Nearly as popular is Jay, a sassy vintage-clothing-store owner whose rock 'n' roll-themed fashions routinely push the edge. Outrageous, irreverent and hilarious, Jay's blunt honesty and street-smart sensibility are polarizing.
Viewers also were riveted by Starr, a neurotic corporate attorney-by-day/designer-by-night who cried at the drop of a stitch. She was recently ousted for her Morticia Adams-style fashion sense (one of her gowns was actually themed after cancer), and yet audiences still love to lambaste her online.
Another heavy is Wendy, a 39-year-old mother/dressmaker who believes the show is her last chance to make it in fashion. Wendy's insecurity and long-shot status could make her a sympathetic figure, until one realizes her white-and-black-streaked hair and slashes of makeup aren't her only similarities to Cruella DeVil. Indeed, she possesses a blood-thirsty ambition, a giant chip on her shoulder and a pincushion where her heart should be.
Other contestants who remain include Nora, a 21-year-old with great technical skill and an even greater ego; Robert, the resident beefcake; Alexandra, a monied and privileged princess; Kara, an experienced designer with talent and maturity; and Kevin, an experienced designer with a talent for irritating people.
The show's weekly challenges fuel the chemistry of this peppery crew. One week, the contestants are assigned to make a dress out of items from a supermarket, then are given just a few hours to create it. The designers wind up using everything from corn husks, ironing board covers, mop heads and tin foil to fashion garments that look remotely haute couture.
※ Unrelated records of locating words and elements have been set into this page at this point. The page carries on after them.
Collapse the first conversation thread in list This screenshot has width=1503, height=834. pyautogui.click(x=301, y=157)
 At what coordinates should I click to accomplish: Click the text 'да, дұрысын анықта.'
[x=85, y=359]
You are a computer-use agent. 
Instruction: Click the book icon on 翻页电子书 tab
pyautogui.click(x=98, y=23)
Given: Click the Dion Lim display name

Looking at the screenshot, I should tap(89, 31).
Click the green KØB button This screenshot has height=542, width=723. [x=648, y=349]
And, by the time the finished projects are plastered onto models and shimmied down the runway, most of them succeed. It's nice to see reality show cast members who actually have a better talent than wearing a tube top while eating maggots.
In an "Apprentice-esque" twist, last week's episode had the designers split into teams to design a new look for up-and-coming pop-rock chanteuse Sarah Hudson. Then - following their design project - each teammate has to "rat out" the weakest link in their group. The pressure to make this cut-throat choice so devastated poor Austin that he pitched a crying jag worthy of Blanche Dubois.
In the end, all this high style and theatrics are highly watchable. If you don't get Bravo, now is the time to cozy up to someone who does. Do it now.
Remember: Guilty pleasures are always in style.